Security Design review and best practices in CIP

Table of contents

  1. Introduction
  2. Scope
  3. SD-3 : Security Design review
  4. SD-4 : Secure Design best practices

Revision History

Revision No Date Change description Author Reviewed by
001 2022-12-13 Draft document of secure design review and best practices in CIP Sai Ashrith Dinesh Kumar
002 2022-12-16 Revised document Sai Ashrith Dinesh Kumar

Introduction

This document explains the measures taken in CIP to meet the security requirements (SR-1 to SR-5) and best practices in their design (SD-3 & SD-4). As CIP specifically does not have a design, details about secure design review and best practices taken in upstream are added in this document.

Scope

This document explains the design review practices based on a checklist with traceability from security requirements and threat mitigations to security design and guidelines to the product user. Evidences that the issues found during the design review are tracked down to closure are also mentioned in this document.

SD-3 : Security Design review

Below are the security requirement list traced back to their implementation in the design part providing the evidence that the requirements are met.

  1. Evidence documents in CIP for inadequately addressed security requirements (SR-1 TO SR-5).

  2. The document defining generic security context of CIP is available here.

  3. Threat model document for CIP generic security requirements in different areas like Context, Core Development, OS Image creation, networking switch and as a PLC is available here. The updation of threat model in CIP is done as mentioned in this section.

  4. CIP documentation on security requirements based on IEC 62442-4-2 is mentioned here.

  5. The scope and boundaries of the product shall be documented in near future after the deployment scenarios are figured out the SWG members. The CIP targets are targeted to achieve SL-3 as mentioned here.

  6. Security work group members from companies like Toshiba, Siemens, MoXa etc. participate in these requirement review meetings.

  7. Trust boundaries, exploitable product interfaces and assets are documented in this Secure design SD-1 document.

  8. Traceability matrix from security requirement to security design to confirm to confirm that the requirements are addressed in CIP during design phase shall be updated in the development lifecycle. Any issue found during this design review shall be tracked in here.

  9. Traceability matrix from the threats identified to security design in CIP is present here.

  10. The possible threats to the CIP-Core system are listed here from various use cases and data flow scenarios.

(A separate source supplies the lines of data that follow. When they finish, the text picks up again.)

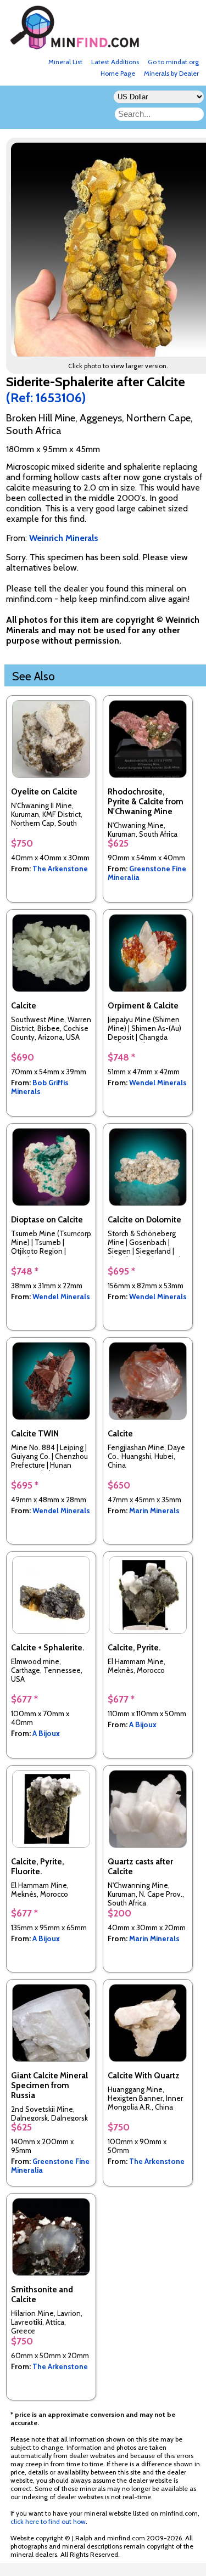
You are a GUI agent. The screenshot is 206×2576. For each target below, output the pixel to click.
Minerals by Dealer (171, 73)
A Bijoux (46, 1733)
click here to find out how (48, 2521)
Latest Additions (115, 62)
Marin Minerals (154, 1510)
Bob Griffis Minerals (40, 1087)
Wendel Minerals (158, 1082)
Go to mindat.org (173, 62)
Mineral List (65, 62)
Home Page (118, 73)
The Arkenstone (60, 868)
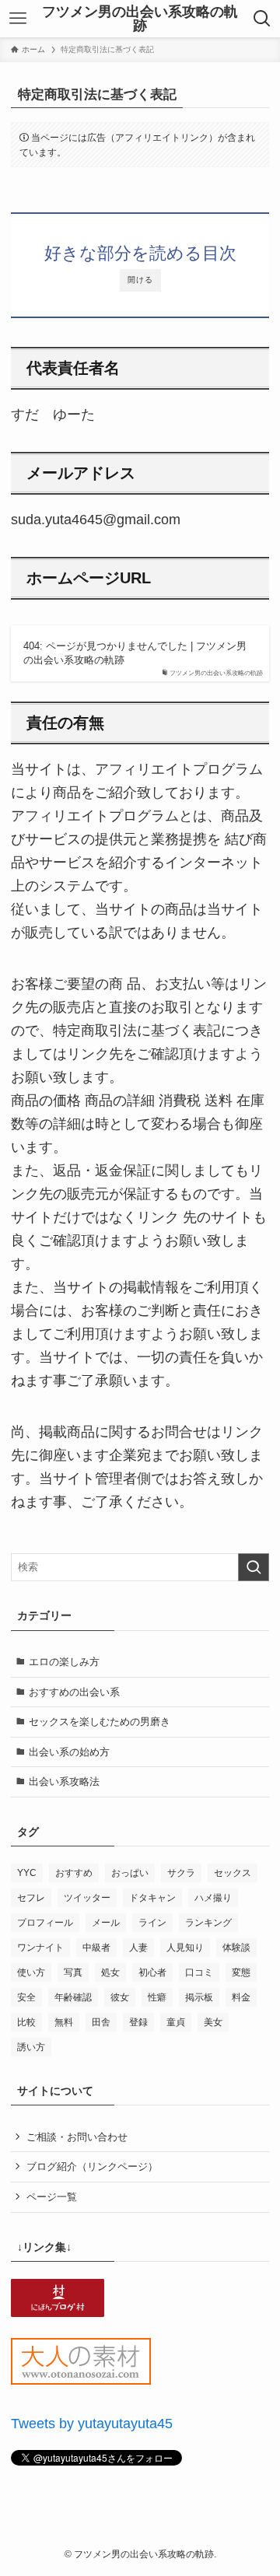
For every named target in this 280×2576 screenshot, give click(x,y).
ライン (152, 1922)
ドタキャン (152, 1897)
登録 (138, 2022)
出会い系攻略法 (64, 1781)
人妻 (138, 1947)
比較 (26, 2022)
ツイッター (87, 1897)
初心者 (152, 1972)
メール (106, 1922)
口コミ (199, 1972)
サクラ (181, 1872)
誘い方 (31, 2047)
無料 (63, 2022)
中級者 (96, 1947)
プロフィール (45, 1922)
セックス (232, 1872)
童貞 (175, 2022)
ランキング (208, 1922)
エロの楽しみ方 (64, 1662)
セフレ (31, 1897)
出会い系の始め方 (69, 1752)
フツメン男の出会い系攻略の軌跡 (140, 19)
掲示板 (199, 1997)
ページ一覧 (51, 2197)
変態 (241, 1972)
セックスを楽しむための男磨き (99, 1721)
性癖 (157, 1997)
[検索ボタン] (262, 18)
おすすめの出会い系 (74, 1692)
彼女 (119, 1997)
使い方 (31, 1972)
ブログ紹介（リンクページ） (92, 2166)
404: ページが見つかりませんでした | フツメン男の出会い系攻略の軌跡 (135, 653)
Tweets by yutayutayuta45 (92, 2423)
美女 (213, 2022)
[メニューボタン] (17, 18)
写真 (73, 1972)
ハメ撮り (213, 1897)
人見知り (185, 1947)
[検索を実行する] (253, 1567)
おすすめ (74, 1872)
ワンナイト (40, 1947)
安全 (26, 1997)
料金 (241, 1997)
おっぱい (130, 1872)
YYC (27, 1872)
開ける (140, 279)
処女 (110, 1972)
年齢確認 (73, 1997)
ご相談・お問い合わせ (77, 2137)
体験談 (236, 1947)
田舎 (101, 2022)
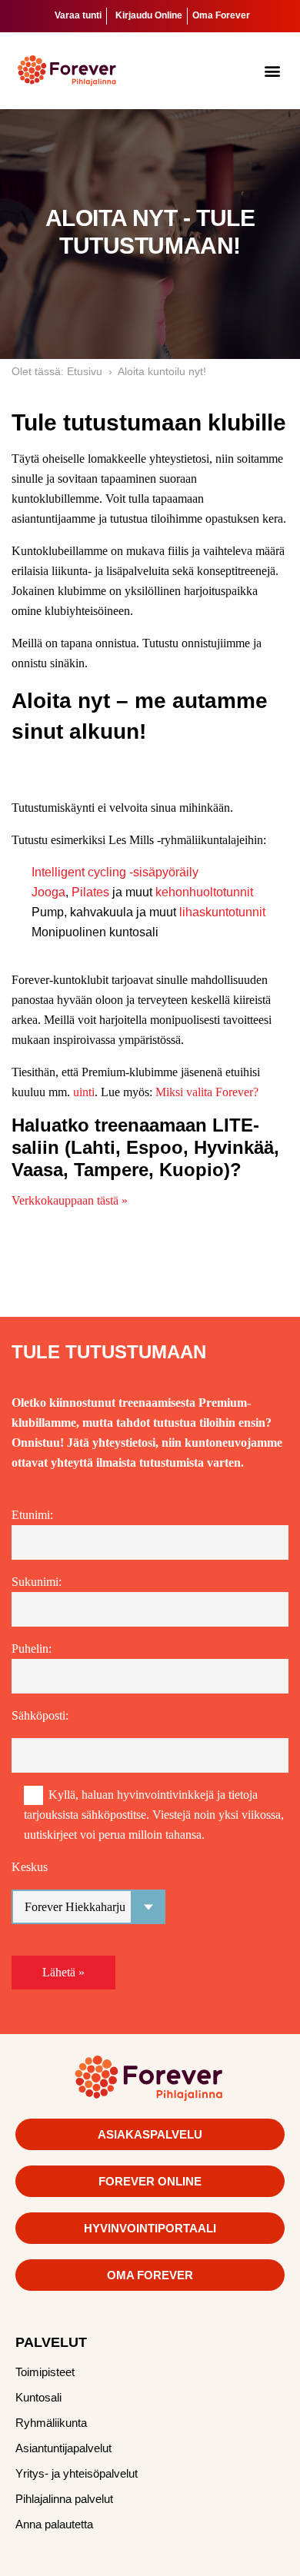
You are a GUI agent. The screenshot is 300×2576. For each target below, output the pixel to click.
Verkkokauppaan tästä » (70, 1200)
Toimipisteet (45, 2371)
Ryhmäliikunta (51, 2422)
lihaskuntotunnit (222, 912)
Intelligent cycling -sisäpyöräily (115, 872)
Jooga (48, 892)
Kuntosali (38, 2397)
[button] (272, 70)
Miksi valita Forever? (206, 1092)
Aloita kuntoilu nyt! (162, 371)
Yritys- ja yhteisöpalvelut (76, 2473)
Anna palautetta (54, 2524)
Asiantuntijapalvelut (63, 2448)
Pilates (90, 892)
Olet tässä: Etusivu (57, 371)
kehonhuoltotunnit (204, 892)
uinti (84, 1092)
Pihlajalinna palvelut (64, 2498)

The security guidelines to operate CIP in a secure manner is documented here.

SD-4 : Secure Design best practices

CIP specifically does not have a design document because of it's different development model. So below content lists the best practices in secure design and review methods in upstream.

  • Debian ensures that installation of its software or while using it, there shall be no security risk to the system. To achieve that Debian team does deep review in the source code of a particular package and ensure there are no flaws to introduce security bugs during release.

  • In Debian, review and fixing any security bugs has different costs in different phases of development. So the developers try to do the security review in the design phase which will be much easier and cheaper than doing it in deployment or maintainence phase.

  • Developers use some tools to make the security review easier such as rats, flawfinder etc.

While packaging software, some security principles like :

  • In default, the software must run with minimum privilege it needs and the package will not install binaries like setuid or setguid.

  • Daemons provided by the package shall run in lowest possible user privilege.